Su análisis incisivo afrontará el reto de dar forma visual a 3 etapas sustantivas en la formación de su memoria femenina: la infancia (Talla Cero), la niñez (Escuinclas) y la edad adulta (Haute Couture). Empezó a serle usual imaginarse caminando a los 5 años con sus moños y mirada fascinada frente los puestos de ropa infantil del Mercado de Medellín, asistir a “Misa de Domingo” ataviada en bordados de flores y piqué, o vestir en uniforme escolar discutiendo el largo de las faldas y la impúdica exhibición de sus rodillas... historias, tantas, que mezclarán sus humores con el horror de barrer cantidades aterradoras de moscas muertas en algún lugar de veraneo, no sin antes despanzurrar a alguna que mostraba su interior viscoso y blanquecino, plagado de huevecillos amenazantes.

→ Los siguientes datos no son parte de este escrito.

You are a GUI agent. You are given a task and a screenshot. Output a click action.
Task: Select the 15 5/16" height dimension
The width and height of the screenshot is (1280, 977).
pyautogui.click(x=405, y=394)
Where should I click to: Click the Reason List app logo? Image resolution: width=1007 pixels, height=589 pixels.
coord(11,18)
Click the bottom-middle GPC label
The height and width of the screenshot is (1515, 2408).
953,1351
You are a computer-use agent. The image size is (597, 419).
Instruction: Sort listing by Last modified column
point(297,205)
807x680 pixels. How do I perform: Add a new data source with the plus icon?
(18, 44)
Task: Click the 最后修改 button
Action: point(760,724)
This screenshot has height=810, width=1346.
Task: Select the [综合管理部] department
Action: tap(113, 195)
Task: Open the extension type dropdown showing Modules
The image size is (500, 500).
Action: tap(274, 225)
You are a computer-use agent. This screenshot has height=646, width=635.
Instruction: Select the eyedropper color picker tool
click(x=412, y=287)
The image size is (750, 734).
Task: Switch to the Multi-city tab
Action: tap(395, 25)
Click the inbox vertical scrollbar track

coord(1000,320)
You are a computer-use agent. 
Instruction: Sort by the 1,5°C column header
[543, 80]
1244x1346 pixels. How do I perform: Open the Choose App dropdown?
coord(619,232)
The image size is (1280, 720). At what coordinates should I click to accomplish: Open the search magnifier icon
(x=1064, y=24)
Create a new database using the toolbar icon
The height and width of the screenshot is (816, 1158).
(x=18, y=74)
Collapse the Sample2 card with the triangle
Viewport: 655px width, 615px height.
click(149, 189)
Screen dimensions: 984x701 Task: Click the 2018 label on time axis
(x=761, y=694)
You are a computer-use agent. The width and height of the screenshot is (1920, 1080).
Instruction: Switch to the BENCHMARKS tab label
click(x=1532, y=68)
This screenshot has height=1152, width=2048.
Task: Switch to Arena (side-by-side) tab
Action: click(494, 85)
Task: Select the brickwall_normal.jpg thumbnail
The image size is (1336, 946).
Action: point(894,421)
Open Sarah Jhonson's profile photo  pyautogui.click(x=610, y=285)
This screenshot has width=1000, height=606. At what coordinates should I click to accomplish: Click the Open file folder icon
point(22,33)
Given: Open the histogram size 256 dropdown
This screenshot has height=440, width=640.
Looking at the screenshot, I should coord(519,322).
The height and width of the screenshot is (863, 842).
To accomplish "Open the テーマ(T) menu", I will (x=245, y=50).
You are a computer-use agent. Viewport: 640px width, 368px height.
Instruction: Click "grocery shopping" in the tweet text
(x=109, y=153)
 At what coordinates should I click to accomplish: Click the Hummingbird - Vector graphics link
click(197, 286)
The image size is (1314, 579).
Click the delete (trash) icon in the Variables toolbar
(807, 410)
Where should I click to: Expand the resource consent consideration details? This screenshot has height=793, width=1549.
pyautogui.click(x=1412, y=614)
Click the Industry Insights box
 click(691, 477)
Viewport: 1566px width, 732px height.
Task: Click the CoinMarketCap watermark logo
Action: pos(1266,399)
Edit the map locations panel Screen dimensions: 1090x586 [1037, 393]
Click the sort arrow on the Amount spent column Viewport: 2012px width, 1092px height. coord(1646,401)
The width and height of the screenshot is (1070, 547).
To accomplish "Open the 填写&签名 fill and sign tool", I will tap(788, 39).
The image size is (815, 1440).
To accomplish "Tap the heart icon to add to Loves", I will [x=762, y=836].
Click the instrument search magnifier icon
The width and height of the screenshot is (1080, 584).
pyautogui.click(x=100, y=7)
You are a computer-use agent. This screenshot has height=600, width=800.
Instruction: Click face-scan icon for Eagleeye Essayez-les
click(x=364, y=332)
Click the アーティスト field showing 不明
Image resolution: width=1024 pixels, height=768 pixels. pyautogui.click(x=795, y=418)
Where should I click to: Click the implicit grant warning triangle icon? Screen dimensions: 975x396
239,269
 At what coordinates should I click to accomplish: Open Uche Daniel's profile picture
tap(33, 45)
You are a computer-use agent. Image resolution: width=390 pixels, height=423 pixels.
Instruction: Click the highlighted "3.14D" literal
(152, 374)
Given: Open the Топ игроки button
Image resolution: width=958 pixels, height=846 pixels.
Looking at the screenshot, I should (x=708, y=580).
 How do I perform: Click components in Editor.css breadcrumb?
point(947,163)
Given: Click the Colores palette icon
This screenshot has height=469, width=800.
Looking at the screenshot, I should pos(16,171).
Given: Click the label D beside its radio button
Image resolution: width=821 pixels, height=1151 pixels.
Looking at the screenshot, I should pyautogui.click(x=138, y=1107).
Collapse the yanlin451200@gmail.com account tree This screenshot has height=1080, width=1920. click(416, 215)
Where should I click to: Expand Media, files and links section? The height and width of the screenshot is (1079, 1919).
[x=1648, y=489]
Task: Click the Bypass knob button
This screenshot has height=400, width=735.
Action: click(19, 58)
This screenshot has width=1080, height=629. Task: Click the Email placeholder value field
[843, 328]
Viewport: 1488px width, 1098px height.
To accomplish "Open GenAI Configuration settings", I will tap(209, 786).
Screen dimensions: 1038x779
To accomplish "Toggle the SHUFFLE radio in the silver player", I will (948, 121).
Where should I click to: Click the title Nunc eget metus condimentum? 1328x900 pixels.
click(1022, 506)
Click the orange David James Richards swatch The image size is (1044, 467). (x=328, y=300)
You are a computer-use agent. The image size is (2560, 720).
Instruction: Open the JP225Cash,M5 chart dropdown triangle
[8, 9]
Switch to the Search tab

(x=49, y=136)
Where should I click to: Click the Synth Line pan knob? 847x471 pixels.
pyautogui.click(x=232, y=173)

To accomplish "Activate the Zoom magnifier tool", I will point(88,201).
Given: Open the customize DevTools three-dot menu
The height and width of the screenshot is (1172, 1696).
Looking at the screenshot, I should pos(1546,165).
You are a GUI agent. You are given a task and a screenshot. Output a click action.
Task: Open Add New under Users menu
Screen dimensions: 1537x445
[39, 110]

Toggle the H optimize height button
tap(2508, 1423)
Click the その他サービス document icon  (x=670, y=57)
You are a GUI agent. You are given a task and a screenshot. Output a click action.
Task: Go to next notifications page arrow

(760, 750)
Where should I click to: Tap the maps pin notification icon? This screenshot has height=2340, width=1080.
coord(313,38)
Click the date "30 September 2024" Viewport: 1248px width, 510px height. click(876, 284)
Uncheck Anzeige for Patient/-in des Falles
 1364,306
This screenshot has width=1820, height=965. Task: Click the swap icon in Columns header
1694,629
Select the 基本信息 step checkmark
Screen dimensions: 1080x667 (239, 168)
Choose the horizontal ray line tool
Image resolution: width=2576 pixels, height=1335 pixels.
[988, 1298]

Monstruos de no más de 24 horas de vida,-no por ello se minimiza la amenaza-, se extienden entonces como plaga y trazo, como forma y ritmo entre las diversas telas y demás ajuares de vestidos expuestos colgando de perchas ligeras, silenciosas; cual pecados, pintados con la certeza de esgrimir la vestimenta como su segunda piel. El vestido le permite comunicar cualquier tipo de mensajes y Sara lo exhibe siempre vacío, atemporal, universal; ícono preciso del reclamo, testigo y síntoma que todo lo denuncia y nos pertenece a todas. La dimensión oculta y no verbal de la creencia y norma aprendidas en la infancia y resguardadas en la culpa y restricción adultas son el paisaje corporal de Sara en esta crónica de tatuajes y estigmas de su linaje de género que pretende exorcizar mediante la repetición y diferenciación de sus motivos, envueltos en un humor revoltoso, repugnante y de poderosos zumbidos. Miles de ojos y un cuerpo crocante, moscas misteriosas, diminutas fealdades peludas de translúcidas alas, “tan chiquitas como jodonas”, rezumban comentarios y calificativos sobre los diversos temas, deambulando ligeras y breves, entre bordados, moños, aplicaciones, rosas negras y cuellos almidonados. Sus risas burlonas lo sanan todo en esta bitácora del viaje interior de Sara Arenas en el que sus y nuestros fantasmas se esfuman al son de la gracia y el sarcasmo.